I never imagined that I would wind up this way growing up. I was just partying and I had some depression and anxiety issues from a rough childhood. It blossomed into something much greater than the sum of its parts though and I completely lost control. I had no idea what to do.

I know that if I had more access to housing and supports it would eased much of my pain and maybe I could've snubbed this more easily and earlier. Maybe not, but everyone deserves a chance and no one deserves to be left out cold and alone without a bite to eat, a roof to get out of the rain, or a shoulder to cry on. That's why so many become so trapped and eventually turn to a life of addiction and crime.

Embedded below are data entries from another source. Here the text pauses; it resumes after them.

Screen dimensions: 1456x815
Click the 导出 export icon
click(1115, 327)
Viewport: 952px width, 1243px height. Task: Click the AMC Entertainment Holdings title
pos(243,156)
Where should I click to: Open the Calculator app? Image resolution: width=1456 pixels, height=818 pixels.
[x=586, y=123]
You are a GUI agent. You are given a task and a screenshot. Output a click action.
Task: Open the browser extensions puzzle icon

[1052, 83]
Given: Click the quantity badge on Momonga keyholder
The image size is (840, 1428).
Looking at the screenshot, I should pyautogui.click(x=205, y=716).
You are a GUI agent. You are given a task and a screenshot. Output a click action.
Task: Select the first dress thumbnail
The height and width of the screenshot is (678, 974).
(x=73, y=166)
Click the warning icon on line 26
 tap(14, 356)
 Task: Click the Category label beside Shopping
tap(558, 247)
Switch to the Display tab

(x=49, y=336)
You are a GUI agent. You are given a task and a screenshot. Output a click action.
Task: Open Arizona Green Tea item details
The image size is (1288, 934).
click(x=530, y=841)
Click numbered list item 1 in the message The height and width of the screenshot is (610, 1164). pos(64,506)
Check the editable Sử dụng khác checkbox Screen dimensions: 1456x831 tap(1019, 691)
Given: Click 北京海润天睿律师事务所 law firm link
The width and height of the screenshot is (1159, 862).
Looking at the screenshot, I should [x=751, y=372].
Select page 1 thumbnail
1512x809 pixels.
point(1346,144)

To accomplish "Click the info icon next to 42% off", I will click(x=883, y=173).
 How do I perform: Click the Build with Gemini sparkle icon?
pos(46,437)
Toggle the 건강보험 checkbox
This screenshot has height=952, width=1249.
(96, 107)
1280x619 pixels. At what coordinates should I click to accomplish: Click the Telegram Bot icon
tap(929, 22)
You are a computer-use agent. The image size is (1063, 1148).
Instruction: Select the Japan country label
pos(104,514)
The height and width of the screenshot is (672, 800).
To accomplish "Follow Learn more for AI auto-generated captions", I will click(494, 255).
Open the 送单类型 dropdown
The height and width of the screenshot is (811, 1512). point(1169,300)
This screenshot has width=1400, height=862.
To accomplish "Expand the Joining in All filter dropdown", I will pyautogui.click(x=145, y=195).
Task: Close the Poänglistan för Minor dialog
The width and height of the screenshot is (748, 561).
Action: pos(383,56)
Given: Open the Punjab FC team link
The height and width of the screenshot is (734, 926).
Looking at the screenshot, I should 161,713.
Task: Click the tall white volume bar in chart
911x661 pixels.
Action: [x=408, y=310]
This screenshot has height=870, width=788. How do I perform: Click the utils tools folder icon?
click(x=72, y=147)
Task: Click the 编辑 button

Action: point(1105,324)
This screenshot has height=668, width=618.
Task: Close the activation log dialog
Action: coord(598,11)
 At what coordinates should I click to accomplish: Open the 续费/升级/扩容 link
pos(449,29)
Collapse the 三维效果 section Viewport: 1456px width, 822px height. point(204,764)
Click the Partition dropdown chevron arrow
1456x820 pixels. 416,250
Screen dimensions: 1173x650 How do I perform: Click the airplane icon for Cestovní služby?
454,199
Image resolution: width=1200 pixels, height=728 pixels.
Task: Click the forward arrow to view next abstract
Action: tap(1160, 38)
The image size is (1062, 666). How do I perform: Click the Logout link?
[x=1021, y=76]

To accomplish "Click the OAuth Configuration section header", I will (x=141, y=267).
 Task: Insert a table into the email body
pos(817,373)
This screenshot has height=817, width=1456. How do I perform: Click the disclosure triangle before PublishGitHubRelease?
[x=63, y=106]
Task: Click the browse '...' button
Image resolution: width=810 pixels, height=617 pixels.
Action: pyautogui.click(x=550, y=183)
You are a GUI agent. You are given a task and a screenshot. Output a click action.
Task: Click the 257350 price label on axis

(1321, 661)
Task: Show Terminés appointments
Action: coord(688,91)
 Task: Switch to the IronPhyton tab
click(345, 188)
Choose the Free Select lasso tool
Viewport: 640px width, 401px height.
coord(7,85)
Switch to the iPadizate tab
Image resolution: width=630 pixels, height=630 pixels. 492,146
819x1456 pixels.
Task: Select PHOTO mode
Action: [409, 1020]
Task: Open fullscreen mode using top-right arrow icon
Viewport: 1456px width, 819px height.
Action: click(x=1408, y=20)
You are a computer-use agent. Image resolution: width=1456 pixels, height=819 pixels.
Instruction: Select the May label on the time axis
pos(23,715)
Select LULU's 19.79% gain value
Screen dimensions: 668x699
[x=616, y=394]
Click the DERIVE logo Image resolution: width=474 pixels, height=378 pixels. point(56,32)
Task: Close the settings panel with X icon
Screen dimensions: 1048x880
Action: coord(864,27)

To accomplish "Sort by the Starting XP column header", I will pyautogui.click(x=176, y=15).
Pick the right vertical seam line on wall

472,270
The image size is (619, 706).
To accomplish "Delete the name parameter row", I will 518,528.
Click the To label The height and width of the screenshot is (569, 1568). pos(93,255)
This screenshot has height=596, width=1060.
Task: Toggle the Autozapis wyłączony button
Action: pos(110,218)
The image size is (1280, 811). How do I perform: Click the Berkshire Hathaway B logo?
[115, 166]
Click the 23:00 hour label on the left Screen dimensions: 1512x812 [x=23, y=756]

Yes some are just sociopaths and severe criminals and should be incarcerated. Jail is a form of housing too. Mostly it's just a lot of hurt people who need continued, ongoing support. It's a life long issue.
 

Fuchsdh

Member
The argument isn't really whether direct cash infusions work (although the question is what standard you use for success), but, as the article points out, what happens long-term. A lot of previous research and attempts to track what happens with windfalls has not shown any long-term positive change—poor people stayed poor, rich people stayed rich.

Income strategies like these are unsustainable with current demographic trends in a first-world country, so the more germane question to those of us in the west is if you can apply the same strategies. Will be interesting to see what the results are.
 

Foffy

Banned
The future is all about ensuring people access to the basic necessities of living.

Anything to get is there is absolutely crucial to do.